Una de las causas de esta inversión de papeles es que a aquellas opciones políticas surgidas de la indignación, desde Grecia hasta España, se las golpeó tanto y tan duramente que por el camino perdieron algo más que su brillo. Se diría que en aquellos años preocupaban más los que proponían soluciones a los problemas que los problemas en sí mismos, y desde las tribunas conservadoras, pero también progresistas, se ilegitimó lo que no era más que el producto político del enfado con demasiados recortes y demasiada corrupción. Los fenómenos representados en Tsipras e Iglesias han tenido una vida bastante más breve que la de Merkel. Hoy estamos más cerca de la antipolítica que de la protesta organizada.
Puede que la derrota de Trump o la victoria de Scholz aporten calma a la crisis de legitimidad vivida por la democracia liberal. Sin embargo, la razón última del terremoto sigue presente: cómo una economía de especulación desbocada pone límites a la propia soberanía popular.

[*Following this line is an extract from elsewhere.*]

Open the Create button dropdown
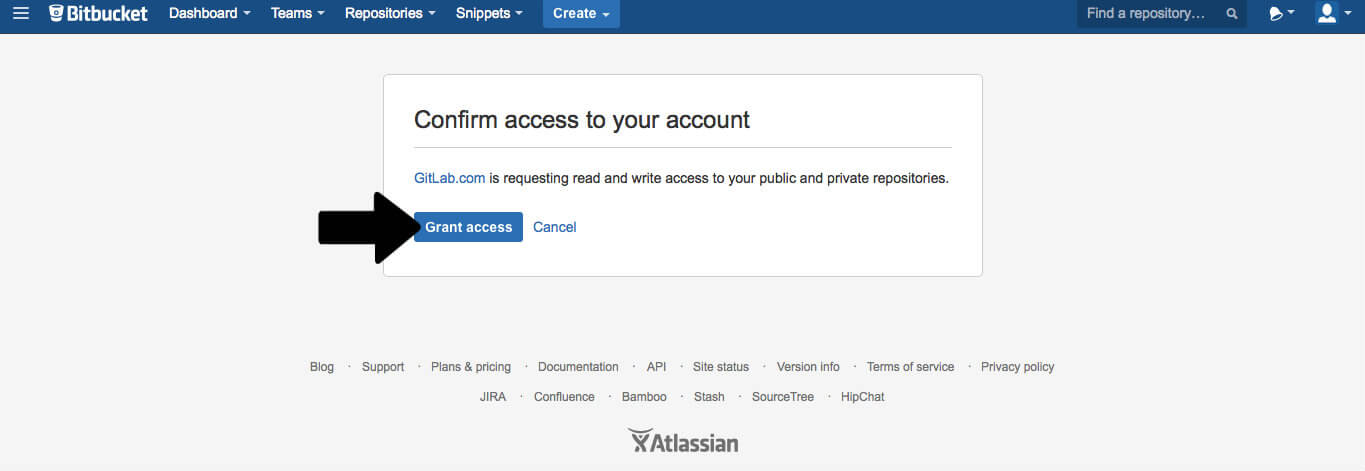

Hoy los fondos de inversión no atacan nuestra deuda, pero sí manejan nuestra industria energética. Hoy se intentan regular los alquileres, pero se desata una desmesurada campaña en contra. Hoy no hay recortes, pero no se acaba de derogar la reforma laboral. Incluso, con una pandemia en retirada, vuelve la tentación de dejar nuestra vida social postrada bajo el sálvese quien pueda.
Lo nuevo no acaba de llegar y lo viejo no acaba de irse. La indignación está ausente, la decepción está latente y los ultras, que son algo más que Vox, esperan para capitalizarla. O la política reafirma su contenido social o el peligro de involución seguirá presente: “El fin de la historia es el fin de la democracia”. Hay costumbres que no merece la pena perder; otras que son imprescindibles recuperar.